AI summaryⓘ
The authors explore how generative models, which create realistic images, can sometimes produce results that look good but aren’t fully based on actual measurements, especially in medical scans. They focus on understanding whether the way measurements are taken can uniquely identify images that the generative model thinks are likely. By introducing a way to measure how well measurements capture important details from the model, they show this helps control errors and reduce guessing. Their approach also guides smarter ways to collect data during imaging, improving results in settings like MRI scans without needing extra training. Overall, the authors provide a framework to predict when reconstructions might go wrong and suggest better sampling methods.

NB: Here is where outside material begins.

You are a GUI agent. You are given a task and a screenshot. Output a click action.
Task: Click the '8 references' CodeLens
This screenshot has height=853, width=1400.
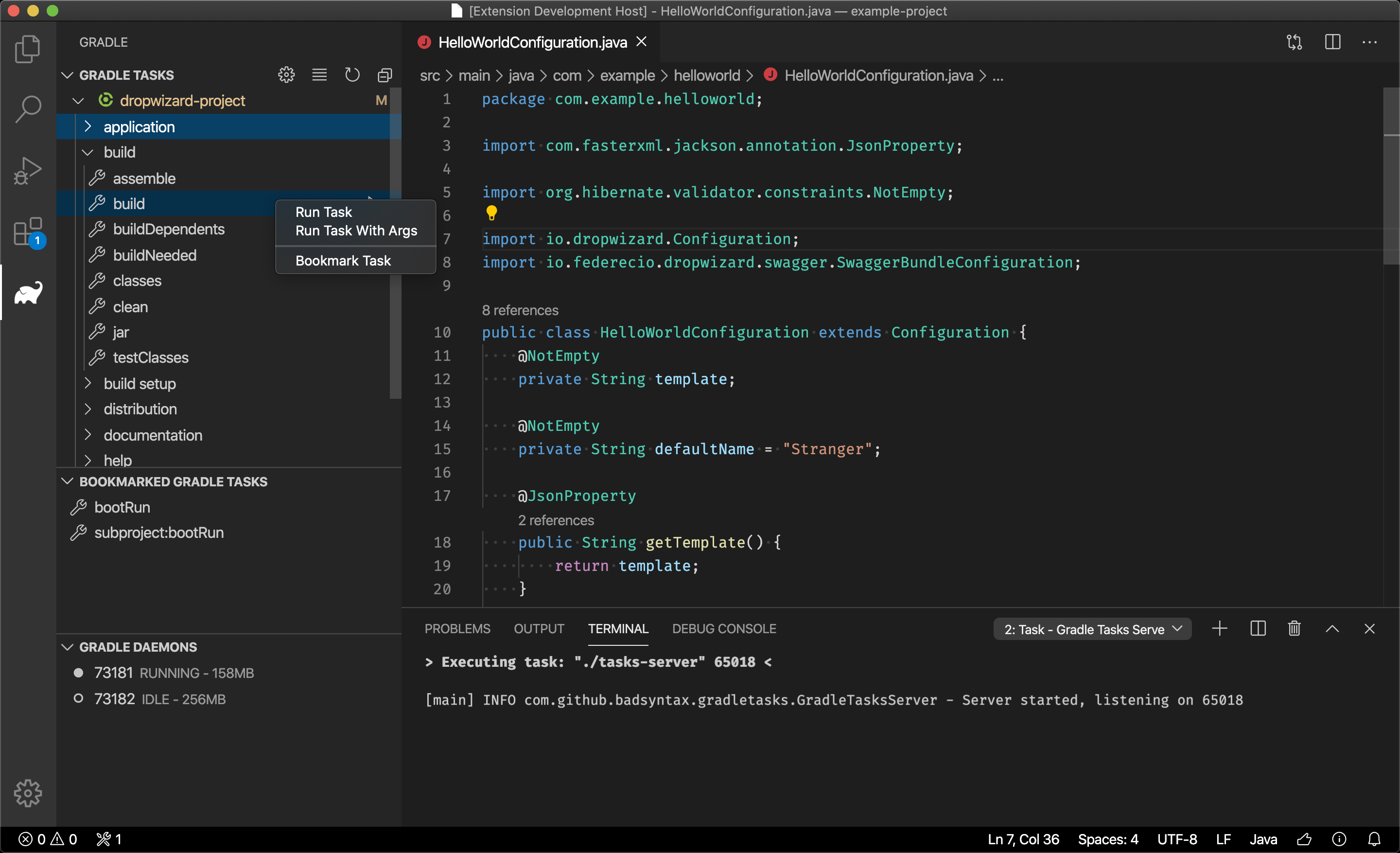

Generative modelsInverse problemsMeasurement operatorMedical imagingMRI acquisitionSampling designReconstruction errorMeasurement geometryLocal manifoldTomographic imaging
Abstract
Generative models are increasingly used as priors for inverse problems, but their ability to produce realistic images creates a basic trust problem: a plausible reconstruction may be supported by the measurements, or it may be filled in by the prior along unobserved directions. This distinction is especially important in medical imaging, where acquisition operators are designed under scan-time, dose, and calibration constraints. We study generative inverse problems from a measurement-geometry perspective. The central question is whether a fixed measurement operator can distinguish nearby images that are plausible under the generative prior, and whether this relationship can guide better measurements. We introduce a local measurement-manifold compatibility measure that quantifies how well the operator observes prior-relevant tangent directions. Under local regularity assumptions, we prove that this quantity controls the stable part of the reconstruction error, while the generative prior controls off-manifold drift. This worst-direction certificate motivates practical fixed and sequential acquisition rules based on overall local volume preservation, including a posterior-cloud design that adapts measurements at test time without training a sampling policy. Across row-sampling, tomographic, and MR acquisition settings, the proposed scores predict failure modes, explain measurement-induced hallucinations, and guide better sampling. In fastMRI Cartesian sampling, posterior-cloud measurement design improves over strong non-learned ACS-preserving baselines, including variable-density and Poisson-like masks.